HELENA, Mont. (AP) - Karla Gray, the first female chief justice of the Montana Supreme Court, has died of cancer. She was 69.

Gov. Steve Bullock called Gray a champion for access to justice and a dedicated public servant.

Her work ethic, humor, humility and sense of justice have served as an inspiration for young lawyers in the state, Bullock said in a statement that noted he had ordered flags to be flown at half-staff in her honor.

Gray’s husband, Myron Currie, said she died at St. Peter’s Hospital in Helena.

“She faced a lot of medical challenges over the years and always did it with grace. She was a good person,” he told the Great Falls Tribune (gftrib.com/2m4icvM).

While Gray was chief justice, Montana’s judicial system was restructured with control of the district courts moving from counties to a branch under the Supreme Court.

Gray told Lee Newspapers of Montana in 2008 that the change made the courts run more efficiently and created greater opportunities for judges and others to receive statewide training.

Gray also spearheaded an effort to fast-track state Supreme Court cases involving child custody, especially when both parents were losing custody.

“These kids and their families need to have a final answer and move on into the future,” she told the newspaper group.

After law school, Gray came to Montana in 1977 to clerk for U.S. District Judge W.D. Murray in Butte.

Gray told Lee Newspapers that Murray believed he was bringing a black woman in for an interview, given her master’s degree in African history. Another judge had recently hired Montana’s first female law clerk and Murray was looking to make history, too, she said.

After a short interview, a drive around town and lunch, Gray said, Murray told her: “’Karla, you are a great disappointment to me. I was so sure you were going to be a black woman.’”

After a year as Murray’s clerk, Gray became an attorney for Atlantic Richfield Co., opened her own law office and went on to work as a lawyer and lobbyist for the Montana Power Co.

Gray was appointed to the Montana Supreme Court in 1991 by Gov.
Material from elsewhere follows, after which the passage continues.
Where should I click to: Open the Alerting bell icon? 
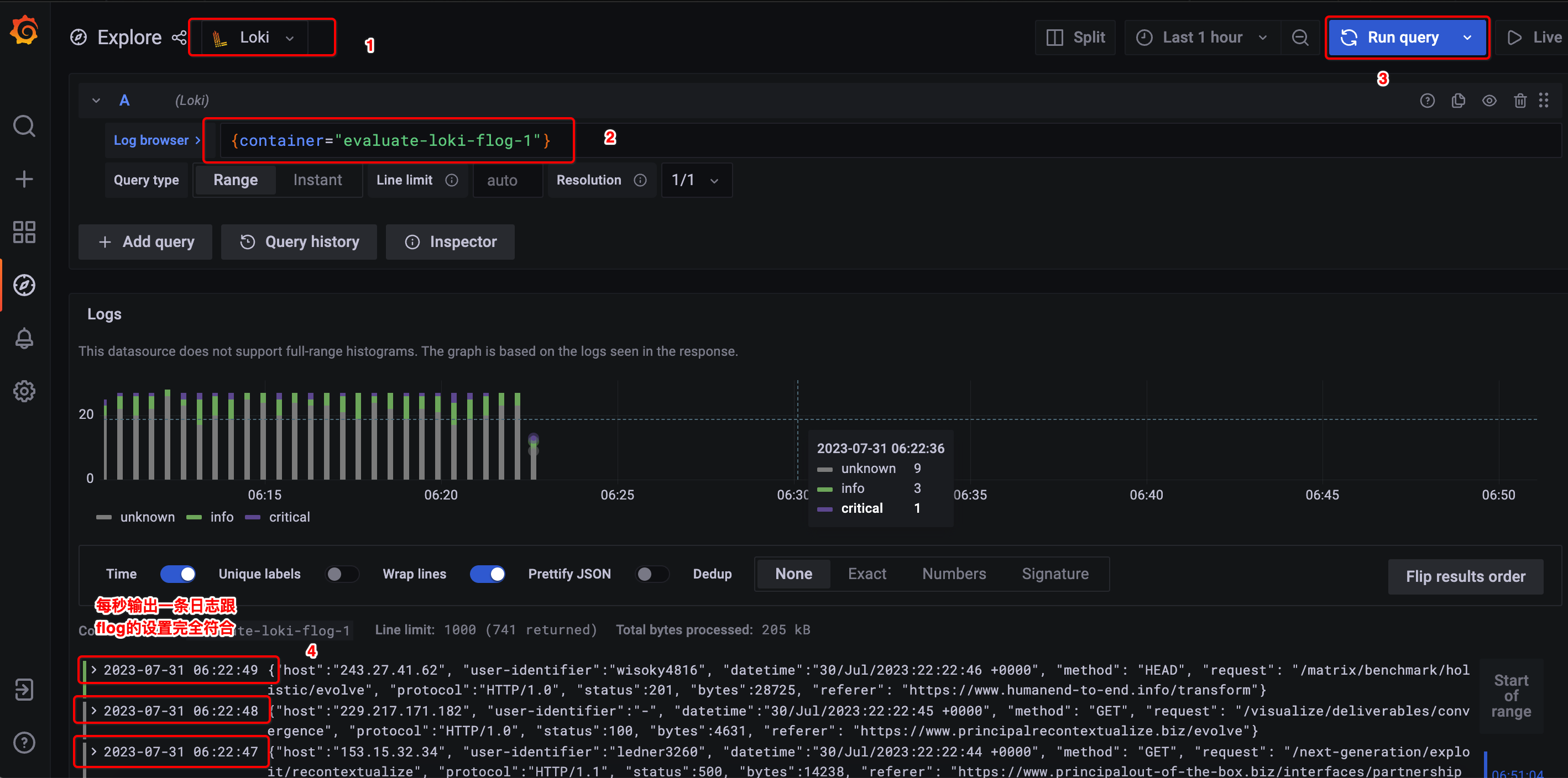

Stan Stephens.

“I don’t bring any personal agenda to the court except for fairness and impartiality in deliberating on the cases that come to the court,” Gray said upon her appointment.

She had to run for election in 1992 and was re-elected in 1998. She became the first woman elected chief justice in 2000, receiving 51 percent of the vote to 49 percent for fellow Justice Terry Trieweiler.

She retired in 2008 after 17 years on the court.

Gray was born on May 19, 1947, in Escanaba, Michigan. She received her bachelor’s and master’s degrees from Western Michigan University and her law degree from Hastings College of the Law in San Francisco.

No memorial service is planned, as was Gray’s wish, Currie said.